Five overall victories and 16 class triumphs contribute to Daytona’s roll of honour for the Maranello-based manufacturer. The most iconic? Undoubtedly that of the Ferrari 330 P3/P4 driven by Lorenzo Bandini and Chris Amon in 1967, the very same year of the legendary side-by-side parade finish completed by the 330 P4 of Mike Parkes and Ludovico Scarfiotti, and the 412 P of Pedro Rodriguez and Jean Guichet, coming second and third at the chequered flag.
This year the Prancing Horse will bring no fewer than five Ferrari 296 GT3s and seven official drivers into the Daytona International Speedway spotlight in the series-derived classes. In GTD Pro, the Risi Competizione team relies on Daniel Serra and Davide Rigon – specialists in stateside racing as well as winners of the Endurance Cup in 2022 – alongside Alessandro Pier Guidi and James Calado, crowned – together with Antonio Giovinazzi – the ‘kings’ of the 2023 24 Hours of Le Mans.
In the GTD class, Miguel Molina shares the AF Corse car with Simon Mann, François Heriau and Kei Cozzolino; Alessio Rovera will race courtesy of Triarsi Competizione with Onofrio Triarsi, Charles Scardina and Riccardo Agostini; Antonio Fuoco returns to America with Cetilar Racing, alongside Roberto Lacorte, Giorgio Sernagiotto and Eddie Cheever III. Rounding out the Ferrari representation will be the Conquest Racing team featuring Manny Franco, Albert Costa Balboa, Alessandro Balzan and Cédric Sbirrazzuoli.
The starting grid for the 24 Hours was established at the Roar Before the 24 – the weekend dedicated to testing and qualifying. In GTD Pro, Serra and his teammates will start fifth, while in GTD, Costa, Fuoco, Rovera and Molina qualified their Ferraris in sixth, seventh, eighth and eleventh places respectively.
“What is Daytona? It’s a sort of post-winter awakening, a captivating race where tradition dictates that the outcome remains wide open until the final hour,” says Pier Guidi, who in 2014 won in Florida in the GTD class in the Prancing Horse’s most recent victory. The 40-year-old Italian driver adds: “There’s a special atmosphere here in great American style. For example, there are no real pits, but tents set up on the other side of a concrete wall, where the team works. When you come in for refuelling and the driver change, you have to do everything as fast as possible, including the athletic manoeuvre of getting over the wall to minimize time loss.”
And the racing lasts for an entire day, like at Le Mans, Spa-Francorchamps and the Nürburgring, to name the other great 24-hour races. But Daytona stands out in numerous ways, perhaps most notably with the iconic banking that features 31° curves where the Ferrari 296 GT3s can fully showcase their performance capabilities.

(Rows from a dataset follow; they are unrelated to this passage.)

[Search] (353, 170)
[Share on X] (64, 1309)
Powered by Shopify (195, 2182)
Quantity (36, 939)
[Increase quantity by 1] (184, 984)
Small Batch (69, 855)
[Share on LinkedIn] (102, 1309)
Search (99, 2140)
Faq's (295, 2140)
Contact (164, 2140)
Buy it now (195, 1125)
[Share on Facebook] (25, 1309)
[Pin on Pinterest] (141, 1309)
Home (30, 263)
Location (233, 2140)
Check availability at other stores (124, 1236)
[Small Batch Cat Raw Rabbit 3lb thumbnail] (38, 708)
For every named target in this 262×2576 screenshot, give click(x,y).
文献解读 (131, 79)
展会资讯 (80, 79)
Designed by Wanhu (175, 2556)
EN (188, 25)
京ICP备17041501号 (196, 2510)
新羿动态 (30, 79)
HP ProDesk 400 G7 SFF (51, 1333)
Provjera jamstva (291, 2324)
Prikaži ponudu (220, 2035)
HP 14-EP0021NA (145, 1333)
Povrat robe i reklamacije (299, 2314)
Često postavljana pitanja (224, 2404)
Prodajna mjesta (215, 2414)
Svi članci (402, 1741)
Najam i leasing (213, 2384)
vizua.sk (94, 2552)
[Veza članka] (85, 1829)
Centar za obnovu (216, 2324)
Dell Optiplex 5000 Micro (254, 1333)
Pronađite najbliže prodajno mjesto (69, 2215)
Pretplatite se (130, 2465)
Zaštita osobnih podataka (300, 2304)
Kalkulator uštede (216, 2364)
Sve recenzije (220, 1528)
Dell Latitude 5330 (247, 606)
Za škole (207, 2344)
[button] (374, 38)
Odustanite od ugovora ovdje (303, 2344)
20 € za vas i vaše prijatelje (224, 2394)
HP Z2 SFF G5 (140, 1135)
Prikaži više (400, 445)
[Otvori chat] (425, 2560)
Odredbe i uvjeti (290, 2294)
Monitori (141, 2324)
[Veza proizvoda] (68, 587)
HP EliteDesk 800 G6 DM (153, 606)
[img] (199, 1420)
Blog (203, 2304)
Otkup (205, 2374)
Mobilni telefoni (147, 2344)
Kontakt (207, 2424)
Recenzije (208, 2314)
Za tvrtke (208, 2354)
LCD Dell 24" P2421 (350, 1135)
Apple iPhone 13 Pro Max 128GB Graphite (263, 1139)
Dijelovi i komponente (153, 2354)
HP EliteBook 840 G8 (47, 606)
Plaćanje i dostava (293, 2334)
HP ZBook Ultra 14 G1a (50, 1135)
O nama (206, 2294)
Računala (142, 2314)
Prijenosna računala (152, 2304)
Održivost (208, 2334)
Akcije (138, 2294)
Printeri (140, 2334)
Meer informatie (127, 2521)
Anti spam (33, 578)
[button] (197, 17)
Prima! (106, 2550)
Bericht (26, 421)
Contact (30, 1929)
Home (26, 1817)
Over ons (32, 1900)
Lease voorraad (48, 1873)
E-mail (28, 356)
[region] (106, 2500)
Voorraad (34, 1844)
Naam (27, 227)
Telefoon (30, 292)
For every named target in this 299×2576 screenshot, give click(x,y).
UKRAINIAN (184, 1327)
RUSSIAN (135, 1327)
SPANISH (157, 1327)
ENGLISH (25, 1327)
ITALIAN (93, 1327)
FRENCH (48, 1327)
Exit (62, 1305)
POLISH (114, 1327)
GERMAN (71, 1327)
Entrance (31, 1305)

“It’s impossible to describe in words what a driver feels on the banking, and even the simulator doesn’t get that feeling across perfectly,” says Davide Rigon. “It is here that you can make the difference. For example, after a tyre change, with cold tyres, if these inclined corners are wet it becomes complicated to handle the car. You can’t lift your foot off the accelerator, otherwise it gets dangerous, especially in traffic. But if you give it full throttle you have to have a lot of courage. Those are delicate but electrifying moments.”
In Florida, where the 296 GT3 officially debuted in January 2023, the ambitions of the Ferrari crews run high. The dream of standing on the top step of the podium is woven together with the realization of the efforts undertaken in recent months. Daniel Serra is convinced of this: “We will strive for victory by taking advantage of the potential of our car and the harmony of our team. There’s a great feeling between Davide, Alessandro and James, with a common thread uniting us all: when our helmets are on, we aim to be the fastest.”